What I am suggesting is that possibility that many, perhaps most, Muslims oppose the rioting and arson that we see around the world at the moment, but as pseudo-dhimmi, they exist under the domination of more radical Muslims, and so must make compromises for a relatively peaceful co-existence. They would like to speak out but, like my students, refrain from comment out of fear of condemnation or violence.

I suppose one might also take the idea of the pseudo-dhimmi to claim that Muslims living in non-Islamic territory moderate their rhetoric only because they are the counterparts of the dhimmi in Islamic lands, and are at heart radical death cultists -- but I prefer the more charitable interpretation.

5 comments:

  1. This is an interesting concept, and I think that you're on to something: the pseudo-dhimmi. Or perhaps "para-dhimmi"?

    We ought to keep in mind that most Muslims consist of converts who belonged to populations that had perhaps lived for several hundred years as dhimmis before converting. The dhimmi mentality probably had become a cultural habit, a behavioral reflex.

    So, they dare not speak out.

    Jeffery Hodges

    * * *

    ReplyDelete
  2. This is an interesting post, Scott. What you're describing may be the conundrum of moderates in other spheres as well. For example, it's hard for many casual Democrats or Republicans to admit that the other side occasionally has a point; they don't want to be branded as traitors or for anyone to wrongly assume (and declare) that they buy into everything "the enemy" believes. Under those conditions, a workplace or neighborhood could become fraught with tension, even if the possibility of violence is remote or non-existent. Throw in genuine threats by suicidal lunatics and most of us might not be all that brave either. I suspect that this is an even bigger problem for moderate Muslims in Europe than it is in the States.

    ReplyDelete
  3. Jeff,

    I had thought about the application of the concept of dhimmitude to other spheres also, but I decided not to discuss it because it seemed less appropriate when taken out of its original cultural context (and, more importantly, the post was already pretty long). But you're right -- this idea could be broadened a great deal.

    ReplyDelete
  4. While I do think that this discussion is very astute, I wonder at using (even in the English borrowing sense) a word used to describe non-muslims to describe muslim behavior. Especially given that the definition of muslim is technically "one who submits or surrenders."
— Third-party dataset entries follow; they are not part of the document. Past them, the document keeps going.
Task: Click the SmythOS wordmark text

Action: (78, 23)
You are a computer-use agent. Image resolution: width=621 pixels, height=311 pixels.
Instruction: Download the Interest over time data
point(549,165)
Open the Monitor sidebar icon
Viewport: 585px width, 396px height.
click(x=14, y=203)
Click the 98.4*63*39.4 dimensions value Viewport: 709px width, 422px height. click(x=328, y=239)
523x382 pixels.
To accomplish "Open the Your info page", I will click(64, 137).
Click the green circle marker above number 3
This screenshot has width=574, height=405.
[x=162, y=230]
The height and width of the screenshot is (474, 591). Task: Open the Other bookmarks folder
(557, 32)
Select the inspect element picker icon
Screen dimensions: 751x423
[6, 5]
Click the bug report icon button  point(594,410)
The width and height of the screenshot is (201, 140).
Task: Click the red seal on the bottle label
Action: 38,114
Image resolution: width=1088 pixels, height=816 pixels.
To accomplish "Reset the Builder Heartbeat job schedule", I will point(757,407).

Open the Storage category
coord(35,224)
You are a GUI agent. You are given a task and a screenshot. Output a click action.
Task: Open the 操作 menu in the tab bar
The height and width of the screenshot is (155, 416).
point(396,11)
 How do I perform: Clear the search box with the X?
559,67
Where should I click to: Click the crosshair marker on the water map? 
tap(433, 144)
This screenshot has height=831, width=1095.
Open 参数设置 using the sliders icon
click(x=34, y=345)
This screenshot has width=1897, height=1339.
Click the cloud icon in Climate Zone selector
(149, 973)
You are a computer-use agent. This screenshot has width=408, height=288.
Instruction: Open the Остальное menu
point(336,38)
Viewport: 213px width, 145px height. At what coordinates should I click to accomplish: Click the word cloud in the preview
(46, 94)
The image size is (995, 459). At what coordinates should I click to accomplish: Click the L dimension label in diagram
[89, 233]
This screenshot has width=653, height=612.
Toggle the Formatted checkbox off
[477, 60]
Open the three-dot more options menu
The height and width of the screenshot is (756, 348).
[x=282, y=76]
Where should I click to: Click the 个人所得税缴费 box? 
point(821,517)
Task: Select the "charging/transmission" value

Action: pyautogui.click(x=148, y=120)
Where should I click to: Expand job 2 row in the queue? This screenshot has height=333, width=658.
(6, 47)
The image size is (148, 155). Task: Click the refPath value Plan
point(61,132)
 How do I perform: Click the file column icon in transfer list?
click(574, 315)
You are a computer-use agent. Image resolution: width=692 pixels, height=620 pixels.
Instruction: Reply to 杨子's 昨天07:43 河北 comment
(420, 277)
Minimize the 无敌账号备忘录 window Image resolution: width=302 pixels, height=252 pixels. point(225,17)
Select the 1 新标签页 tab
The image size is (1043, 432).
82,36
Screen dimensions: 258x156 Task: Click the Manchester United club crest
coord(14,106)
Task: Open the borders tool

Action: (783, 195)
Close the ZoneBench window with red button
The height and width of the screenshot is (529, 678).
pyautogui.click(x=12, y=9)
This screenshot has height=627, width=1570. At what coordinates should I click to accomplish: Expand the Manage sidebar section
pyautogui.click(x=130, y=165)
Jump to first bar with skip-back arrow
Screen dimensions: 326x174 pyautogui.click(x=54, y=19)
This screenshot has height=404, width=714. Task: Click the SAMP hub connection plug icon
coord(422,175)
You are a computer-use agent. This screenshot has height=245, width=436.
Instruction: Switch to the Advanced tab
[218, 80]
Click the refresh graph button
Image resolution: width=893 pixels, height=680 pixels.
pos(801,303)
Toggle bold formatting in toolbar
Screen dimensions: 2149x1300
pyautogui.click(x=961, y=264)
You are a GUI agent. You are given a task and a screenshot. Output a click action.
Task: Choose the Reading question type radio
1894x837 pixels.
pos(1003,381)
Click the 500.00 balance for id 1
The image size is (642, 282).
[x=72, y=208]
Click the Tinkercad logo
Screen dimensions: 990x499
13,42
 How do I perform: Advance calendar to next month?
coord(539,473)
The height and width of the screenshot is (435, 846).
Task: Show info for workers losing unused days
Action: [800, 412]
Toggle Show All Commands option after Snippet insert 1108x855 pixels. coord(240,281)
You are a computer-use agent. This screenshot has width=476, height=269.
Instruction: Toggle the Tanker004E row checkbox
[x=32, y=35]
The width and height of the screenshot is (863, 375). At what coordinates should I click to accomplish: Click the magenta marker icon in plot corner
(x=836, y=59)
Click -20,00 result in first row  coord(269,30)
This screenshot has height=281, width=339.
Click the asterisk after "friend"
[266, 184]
    I think what we have here is a case where the term muslim, which typically connotes religious submission to Allah, a good thing, can be said to have acquired a secular meaning as well. The pseudo-dhimmi, and though he comes from a bias you might want to read Daniel Pipes on the term as well, is exhibiting submission to tyrants as well as to Allah. I.e they are being muslims to tyrants as well as Allah.

    One would argue that one should always submit to Allah, but never to tyrants, but that requires an immense strength of faith. One that most Christians I know lack, so this isn't a muslim only thing. After all, Dhimmitude is when Christians, it can be argued, don't have sufficient faith to be persecuted.

    It seems to me, in my discussions with Christians of all stripes, that modern Christianity (and I am sure other religions as well) has come to a crisis of the material. Christians seem to lack the faith in the rewards of the afterlife, possibly because of humility, and thus want justice questions answered here and now.

    Take most discussions of evil made by your average freshman. How can God be all merciful and allow evil to exist? Such questions usually have a materialist metaphysic assumption, not to mention other problems.

    Moderate muslims, like moderate Christians, may be suffering from a similar materialist metaphysic.

    Just some thoughts.

    ReplyDelete
  5. Anonymous10:46 AM

    " She was afraid, as a woman, to answer questions I posed in the presence of her Wahabbi classmate."

    That just made me sad.

    Why is it that people feel so threatened by neutrality?